Lloyd’s is planning to write gross written premiums of £56bn in 2023, representing a 14% increase on the £48.9bn expected to be written in 2022.  The increase is driven by a mix of inflation, risk-adjusted rate changes and “modest” exposure growth, officials at the corporation have said. 

Property business will represent around one-third of Lloyd’s planned book next year with around £18bn ($21.9bn) of gross premiums, support by rapidly hardening rates, according to Lloyd's 

The combined ratio forecasts came as S&P raised its issue-level rating on Lloyd’s subordinated tier 2 notes to 'A-' from 'BBB+'.

The rating on the subordinated notes is now two notches below the 'A+' long-term issuer credit rating on Lloyd's. 

Lloyd’s solvency ratio remained stable over 2022, despite significant reserving for the Russia-Ukraine conflict and Hurricane Ian, rising interest rates, and investments in private assets through its newly launched investment platform.

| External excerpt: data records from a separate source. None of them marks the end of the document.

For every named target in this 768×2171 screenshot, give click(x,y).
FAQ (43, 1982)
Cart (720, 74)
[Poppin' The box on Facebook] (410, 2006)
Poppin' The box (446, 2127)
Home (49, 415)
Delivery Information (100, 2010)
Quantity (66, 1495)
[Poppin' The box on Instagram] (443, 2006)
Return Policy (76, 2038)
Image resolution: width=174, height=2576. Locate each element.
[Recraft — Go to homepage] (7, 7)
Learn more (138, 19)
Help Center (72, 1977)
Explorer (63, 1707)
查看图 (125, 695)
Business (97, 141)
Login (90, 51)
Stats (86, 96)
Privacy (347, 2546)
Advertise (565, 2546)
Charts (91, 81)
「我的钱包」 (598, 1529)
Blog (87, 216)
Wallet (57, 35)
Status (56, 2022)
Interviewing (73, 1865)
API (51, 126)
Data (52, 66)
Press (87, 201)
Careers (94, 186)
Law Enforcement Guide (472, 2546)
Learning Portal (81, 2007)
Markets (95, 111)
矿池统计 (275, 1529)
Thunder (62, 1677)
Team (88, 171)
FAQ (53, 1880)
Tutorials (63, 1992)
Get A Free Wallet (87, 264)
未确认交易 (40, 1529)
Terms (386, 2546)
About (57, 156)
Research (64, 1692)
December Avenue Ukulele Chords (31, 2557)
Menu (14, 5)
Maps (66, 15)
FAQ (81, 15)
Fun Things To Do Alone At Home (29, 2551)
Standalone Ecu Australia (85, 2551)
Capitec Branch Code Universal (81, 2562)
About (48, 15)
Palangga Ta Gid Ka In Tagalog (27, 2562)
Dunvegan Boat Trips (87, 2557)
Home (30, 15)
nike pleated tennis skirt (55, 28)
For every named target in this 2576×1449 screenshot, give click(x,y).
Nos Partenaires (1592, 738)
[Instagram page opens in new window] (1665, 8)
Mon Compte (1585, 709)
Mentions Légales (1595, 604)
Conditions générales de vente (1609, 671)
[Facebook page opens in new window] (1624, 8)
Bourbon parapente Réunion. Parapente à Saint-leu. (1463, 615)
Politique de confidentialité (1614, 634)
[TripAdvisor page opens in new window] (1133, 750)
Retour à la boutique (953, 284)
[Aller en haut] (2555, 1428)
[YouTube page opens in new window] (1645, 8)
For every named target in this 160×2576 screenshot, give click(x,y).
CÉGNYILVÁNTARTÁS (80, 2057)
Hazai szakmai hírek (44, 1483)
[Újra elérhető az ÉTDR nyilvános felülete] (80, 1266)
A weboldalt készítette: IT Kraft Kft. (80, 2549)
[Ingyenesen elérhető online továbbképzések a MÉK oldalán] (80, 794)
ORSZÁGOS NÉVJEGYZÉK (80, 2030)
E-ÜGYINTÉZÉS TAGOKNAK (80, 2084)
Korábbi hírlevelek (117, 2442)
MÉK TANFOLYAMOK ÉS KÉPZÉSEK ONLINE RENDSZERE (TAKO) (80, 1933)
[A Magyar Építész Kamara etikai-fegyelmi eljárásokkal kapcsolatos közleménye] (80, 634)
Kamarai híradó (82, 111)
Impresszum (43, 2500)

At the half year, Lloyd's market-wide regulatory solvency ratio was 179% (compared to a year-end 2021 ratio of 177%) and its central solvency ratio was 395% (compared to 388% at year-end 2021).

S&P said it expects both solvency ratios to remain “robust” even in extreme stress scenarios, such as catastrophic events, or if the current inflationary environment continues in 2023 and 2024.